British author, journalist and angler (1938–2026)

James Brian Clarke (28 May 1938 – 14 March 2026) was an English author, journalist and angler. He wrote two works on fly-fishing (The Pursuit of Stillwater Trout, 1975, and (with John Goddard) The Trout and the Fly, 1980). His environmental novel The Stream (2000) was described by David Arnold-Forster, chief executive of English Nature, as "the most significant book of its kind that I have read since Rachel Carson's Silent Spring". The Stream became the first work of fiction to win the international Natural World Book Prize, Britain's environmental book award and, in the same year, was named Best First Novel by a British writer by the UK Authors' Club. Clarke was Angling Correspondent of The Sunday Times from 1975 to 1996, and was Angling Correspondent of The Times from 1991.

== Life and career ==
James Brian Clarke was born in Darlington, County Durham on 28 May 1938. He educated at St Mary's Grammar School, Darlington. His early career in journalism included five years with The Guardian in London (1962–1967). A brief period as a management consultant followed, before he spent 17 years with IBM in a range of managerial and senior professional roles.

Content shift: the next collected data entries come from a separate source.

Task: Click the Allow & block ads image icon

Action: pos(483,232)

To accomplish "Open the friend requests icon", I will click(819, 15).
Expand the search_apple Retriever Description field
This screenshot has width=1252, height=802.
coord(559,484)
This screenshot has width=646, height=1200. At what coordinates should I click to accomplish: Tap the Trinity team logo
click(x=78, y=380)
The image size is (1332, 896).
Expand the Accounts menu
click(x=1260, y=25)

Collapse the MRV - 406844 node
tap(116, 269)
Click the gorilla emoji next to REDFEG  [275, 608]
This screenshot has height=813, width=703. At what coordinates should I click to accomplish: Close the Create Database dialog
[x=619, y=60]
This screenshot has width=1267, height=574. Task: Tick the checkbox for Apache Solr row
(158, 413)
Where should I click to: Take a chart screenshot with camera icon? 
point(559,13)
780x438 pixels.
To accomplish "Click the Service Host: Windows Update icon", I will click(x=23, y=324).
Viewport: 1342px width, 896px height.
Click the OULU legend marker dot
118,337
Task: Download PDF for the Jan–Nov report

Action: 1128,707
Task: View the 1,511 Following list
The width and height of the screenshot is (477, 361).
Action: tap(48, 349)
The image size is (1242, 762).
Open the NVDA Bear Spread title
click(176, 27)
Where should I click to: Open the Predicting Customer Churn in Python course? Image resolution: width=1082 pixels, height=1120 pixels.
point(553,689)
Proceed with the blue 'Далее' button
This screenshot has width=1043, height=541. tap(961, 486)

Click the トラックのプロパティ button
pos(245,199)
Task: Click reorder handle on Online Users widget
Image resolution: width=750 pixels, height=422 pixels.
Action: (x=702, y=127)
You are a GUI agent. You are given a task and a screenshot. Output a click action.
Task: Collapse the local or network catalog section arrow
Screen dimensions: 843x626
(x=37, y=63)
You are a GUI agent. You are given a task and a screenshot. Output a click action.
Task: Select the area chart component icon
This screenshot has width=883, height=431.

His lifelong interest in angling began with sticklebacks and minnows on the River Skerne as a child, then moved on to coarse fishing on the Tees and Swale. He took up fly-fishing in the mid-1960s and was completely self-taught. His first book, The Pursuit of Stillwater Trout, was based on an examination of the nymphs he found in autopsies of trout, on detailed study of living specimens of the same nymphs that he stocked in an aquarium and on an analysis of trout rise-forms. The imitative approach the book advocated – small nymphs fished in a naturalistic way on long leaders – had a transforming influence on lake fishing for trout at a time when most lake fly-fishing was done with large lures and traditional Scottish and Irish lake patterns. The Pursuit of Stillwater Trout was serialised by The Sunday Times and was described by Fly Fishing and Fly Tying magazine as "the most important book on the subject that has ever been written". Richard Walker, writing in Trout Fisherman magazine in 1980, described The Trout and the Fly as "A great work. Likely to prove the most important contribution to the literature of trout fishing, this century".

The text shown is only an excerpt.